Show every line below where "computer" appears.

------

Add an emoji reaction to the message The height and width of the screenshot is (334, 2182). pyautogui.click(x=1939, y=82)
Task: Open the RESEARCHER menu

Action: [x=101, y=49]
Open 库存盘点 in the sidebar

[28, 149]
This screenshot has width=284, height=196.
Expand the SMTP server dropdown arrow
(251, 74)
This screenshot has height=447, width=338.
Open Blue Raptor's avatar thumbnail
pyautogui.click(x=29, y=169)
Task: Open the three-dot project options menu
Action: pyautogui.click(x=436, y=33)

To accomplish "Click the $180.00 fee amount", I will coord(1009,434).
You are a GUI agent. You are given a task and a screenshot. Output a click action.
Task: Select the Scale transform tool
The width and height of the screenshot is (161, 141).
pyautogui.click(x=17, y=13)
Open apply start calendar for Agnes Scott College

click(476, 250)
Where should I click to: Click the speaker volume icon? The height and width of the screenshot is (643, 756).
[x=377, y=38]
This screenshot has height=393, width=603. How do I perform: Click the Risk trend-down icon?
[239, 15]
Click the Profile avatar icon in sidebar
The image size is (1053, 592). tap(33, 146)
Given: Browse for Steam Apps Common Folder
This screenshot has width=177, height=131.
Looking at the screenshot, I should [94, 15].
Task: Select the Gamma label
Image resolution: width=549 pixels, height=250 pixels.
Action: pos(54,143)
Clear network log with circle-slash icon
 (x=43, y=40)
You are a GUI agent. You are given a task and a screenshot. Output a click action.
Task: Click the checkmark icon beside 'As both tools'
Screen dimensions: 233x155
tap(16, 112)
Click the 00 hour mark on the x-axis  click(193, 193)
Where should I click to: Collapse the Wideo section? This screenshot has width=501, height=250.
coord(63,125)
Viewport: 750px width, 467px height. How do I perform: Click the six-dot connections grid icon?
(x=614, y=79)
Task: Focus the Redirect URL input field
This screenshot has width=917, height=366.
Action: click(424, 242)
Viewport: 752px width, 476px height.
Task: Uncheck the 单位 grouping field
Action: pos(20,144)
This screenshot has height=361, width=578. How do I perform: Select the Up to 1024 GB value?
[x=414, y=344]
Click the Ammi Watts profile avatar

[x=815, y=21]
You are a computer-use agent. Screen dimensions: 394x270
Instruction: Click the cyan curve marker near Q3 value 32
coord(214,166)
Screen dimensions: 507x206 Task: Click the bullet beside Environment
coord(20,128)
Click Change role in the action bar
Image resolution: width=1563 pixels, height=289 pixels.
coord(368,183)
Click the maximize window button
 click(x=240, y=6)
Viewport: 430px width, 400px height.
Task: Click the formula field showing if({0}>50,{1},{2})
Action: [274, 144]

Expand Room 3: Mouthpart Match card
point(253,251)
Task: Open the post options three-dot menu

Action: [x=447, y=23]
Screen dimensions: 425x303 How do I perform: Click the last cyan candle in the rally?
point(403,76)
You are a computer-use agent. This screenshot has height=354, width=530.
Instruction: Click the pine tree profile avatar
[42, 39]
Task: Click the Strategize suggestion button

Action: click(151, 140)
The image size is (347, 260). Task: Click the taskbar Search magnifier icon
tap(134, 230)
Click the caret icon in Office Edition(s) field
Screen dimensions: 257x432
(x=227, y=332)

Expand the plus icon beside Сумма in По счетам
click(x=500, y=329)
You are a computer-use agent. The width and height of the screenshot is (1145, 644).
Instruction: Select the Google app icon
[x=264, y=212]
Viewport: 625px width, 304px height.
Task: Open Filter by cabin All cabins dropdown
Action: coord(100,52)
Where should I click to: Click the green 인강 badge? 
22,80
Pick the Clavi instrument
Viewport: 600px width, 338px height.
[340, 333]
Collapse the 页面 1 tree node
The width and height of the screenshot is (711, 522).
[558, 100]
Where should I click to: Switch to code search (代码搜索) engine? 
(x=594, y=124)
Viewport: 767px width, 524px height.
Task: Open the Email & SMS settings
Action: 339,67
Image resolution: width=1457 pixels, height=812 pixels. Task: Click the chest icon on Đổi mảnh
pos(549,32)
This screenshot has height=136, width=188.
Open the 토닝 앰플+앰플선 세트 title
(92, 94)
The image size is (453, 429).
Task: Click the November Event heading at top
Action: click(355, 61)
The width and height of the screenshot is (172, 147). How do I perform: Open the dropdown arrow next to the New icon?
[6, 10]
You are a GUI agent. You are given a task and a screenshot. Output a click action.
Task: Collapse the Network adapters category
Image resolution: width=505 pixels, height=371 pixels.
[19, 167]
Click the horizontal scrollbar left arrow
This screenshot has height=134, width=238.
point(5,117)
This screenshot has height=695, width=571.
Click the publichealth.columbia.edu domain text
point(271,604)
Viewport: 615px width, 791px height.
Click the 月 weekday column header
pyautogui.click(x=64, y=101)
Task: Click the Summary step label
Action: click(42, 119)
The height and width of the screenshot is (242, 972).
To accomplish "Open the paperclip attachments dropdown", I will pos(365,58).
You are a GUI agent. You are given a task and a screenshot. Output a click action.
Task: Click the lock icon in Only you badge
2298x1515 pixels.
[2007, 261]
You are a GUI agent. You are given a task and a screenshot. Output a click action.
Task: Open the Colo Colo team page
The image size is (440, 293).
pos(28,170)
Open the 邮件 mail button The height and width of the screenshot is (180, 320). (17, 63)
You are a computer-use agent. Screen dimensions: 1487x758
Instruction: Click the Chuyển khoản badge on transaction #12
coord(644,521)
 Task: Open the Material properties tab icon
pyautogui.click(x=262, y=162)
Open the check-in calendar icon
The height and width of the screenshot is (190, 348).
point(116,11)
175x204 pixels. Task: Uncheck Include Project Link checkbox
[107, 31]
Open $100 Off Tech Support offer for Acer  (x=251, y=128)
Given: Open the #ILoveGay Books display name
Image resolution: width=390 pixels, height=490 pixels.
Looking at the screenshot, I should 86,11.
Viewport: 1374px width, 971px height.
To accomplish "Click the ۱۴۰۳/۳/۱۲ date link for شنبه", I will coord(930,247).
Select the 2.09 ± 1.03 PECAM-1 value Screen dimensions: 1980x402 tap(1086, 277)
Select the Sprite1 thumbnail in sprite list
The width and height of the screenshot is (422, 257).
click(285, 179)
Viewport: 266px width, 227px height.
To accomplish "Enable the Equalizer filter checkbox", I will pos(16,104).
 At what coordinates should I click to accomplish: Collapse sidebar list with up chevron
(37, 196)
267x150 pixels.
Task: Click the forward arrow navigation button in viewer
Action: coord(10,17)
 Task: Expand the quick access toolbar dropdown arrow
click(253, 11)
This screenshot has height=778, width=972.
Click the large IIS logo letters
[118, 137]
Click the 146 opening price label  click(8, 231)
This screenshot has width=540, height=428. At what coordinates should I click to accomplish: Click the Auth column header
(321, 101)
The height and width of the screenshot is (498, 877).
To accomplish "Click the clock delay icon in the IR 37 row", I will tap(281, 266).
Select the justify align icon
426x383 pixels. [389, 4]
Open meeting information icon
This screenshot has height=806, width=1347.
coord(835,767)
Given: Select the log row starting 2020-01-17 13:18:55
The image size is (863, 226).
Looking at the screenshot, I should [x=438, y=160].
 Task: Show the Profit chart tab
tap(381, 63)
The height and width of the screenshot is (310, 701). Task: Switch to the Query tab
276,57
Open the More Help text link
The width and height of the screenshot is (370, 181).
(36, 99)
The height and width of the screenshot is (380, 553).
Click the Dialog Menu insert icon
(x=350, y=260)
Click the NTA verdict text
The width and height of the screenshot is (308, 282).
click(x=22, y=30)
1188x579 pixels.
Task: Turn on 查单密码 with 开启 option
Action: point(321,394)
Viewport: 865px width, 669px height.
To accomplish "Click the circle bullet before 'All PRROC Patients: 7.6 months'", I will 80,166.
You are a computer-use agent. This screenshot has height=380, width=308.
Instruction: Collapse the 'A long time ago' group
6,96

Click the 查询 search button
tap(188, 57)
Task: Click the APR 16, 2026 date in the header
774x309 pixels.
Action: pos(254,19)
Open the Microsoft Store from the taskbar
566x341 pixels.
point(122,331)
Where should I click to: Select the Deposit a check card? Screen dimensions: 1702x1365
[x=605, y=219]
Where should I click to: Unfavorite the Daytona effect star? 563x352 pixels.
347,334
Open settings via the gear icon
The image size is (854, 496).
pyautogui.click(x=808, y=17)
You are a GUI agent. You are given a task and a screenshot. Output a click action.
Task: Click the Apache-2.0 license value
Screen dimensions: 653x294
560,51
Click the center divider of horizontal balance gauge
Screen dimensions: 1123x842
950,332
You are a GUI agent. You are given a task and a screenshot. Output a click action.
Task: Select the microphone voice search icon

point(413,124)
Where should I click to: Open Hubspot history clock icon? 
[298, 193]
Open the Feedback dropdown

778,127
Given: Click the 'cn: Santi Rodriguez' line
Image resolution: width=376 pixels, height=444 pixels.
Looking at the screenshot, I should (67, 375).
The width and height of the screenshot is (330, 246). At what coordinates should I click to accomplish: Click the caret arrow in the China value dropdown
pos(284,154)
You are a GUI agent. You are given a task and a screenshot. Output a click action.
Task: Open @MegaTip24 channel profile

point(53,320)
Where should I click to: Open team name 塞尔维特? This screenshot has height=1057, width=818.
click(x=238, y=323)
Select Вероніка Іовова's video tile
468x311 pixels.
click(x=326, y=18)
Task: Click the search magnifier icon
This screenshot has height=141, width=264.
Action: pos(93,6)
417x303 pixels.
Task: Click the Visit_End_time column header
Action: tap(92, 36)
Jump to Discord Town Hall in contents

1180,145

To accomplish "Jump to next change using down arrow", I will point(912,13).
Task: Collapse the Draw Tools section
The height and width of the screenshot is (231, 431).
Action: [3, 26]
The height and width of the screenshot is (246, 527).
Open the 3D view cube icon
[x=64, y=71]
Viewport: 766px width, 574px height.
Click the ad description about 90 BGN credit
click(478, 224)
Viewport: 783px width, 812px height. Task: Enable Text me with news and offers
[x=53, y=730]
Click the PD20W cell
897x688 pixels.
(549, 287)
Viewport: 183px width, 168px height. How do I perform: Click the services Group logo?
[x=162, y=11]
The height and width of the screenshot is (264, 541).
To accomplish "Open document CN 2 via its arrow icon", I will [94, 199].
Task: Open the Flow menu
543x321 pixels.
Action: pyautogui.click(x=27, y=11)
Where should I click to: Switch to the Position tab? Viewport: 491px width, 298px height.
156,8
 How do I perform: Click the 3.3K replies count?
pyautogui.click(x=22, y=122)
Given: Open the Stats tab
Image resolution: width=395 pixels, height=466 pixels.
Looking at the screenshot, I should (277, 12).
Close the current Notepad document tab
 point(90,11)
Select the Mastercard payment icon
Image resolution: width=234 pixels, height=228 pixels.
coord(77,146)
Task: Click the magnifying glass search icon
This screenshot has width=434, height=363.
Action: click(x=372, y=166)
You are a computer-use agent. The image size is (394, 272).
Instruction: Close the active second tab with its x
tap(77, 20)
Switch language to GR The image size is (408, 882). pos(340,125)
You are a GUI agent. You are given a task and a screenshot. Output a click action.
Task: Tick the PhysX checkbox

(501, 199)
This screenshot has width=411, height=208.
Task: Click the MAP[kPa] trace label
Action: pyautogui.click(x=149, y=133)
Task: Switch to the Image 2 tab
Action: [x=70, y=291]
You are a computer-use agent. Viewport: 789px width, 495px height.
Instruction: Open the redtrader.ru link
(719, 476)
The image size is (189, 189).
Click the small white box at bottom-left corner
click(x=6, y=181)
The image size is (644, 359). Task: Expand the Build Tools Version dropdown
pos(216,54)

------

> **Worked solution**
You are a computer-use agent. Screen dimensions: 394x270
You are a computer-use agent. This screenshot has height=354, width=530.
You are a computer-use agent. The width and height of the screenshot is (1145, 644).
You are a computer-use agent. Screen dimensions: 1487x758
You are a computer-use agent. This screenshot has height=380, width=308.
You are a computer-use agent. The image size is (394, 272).
You are a computer-use agent. Viewport: 789px width, 495px height.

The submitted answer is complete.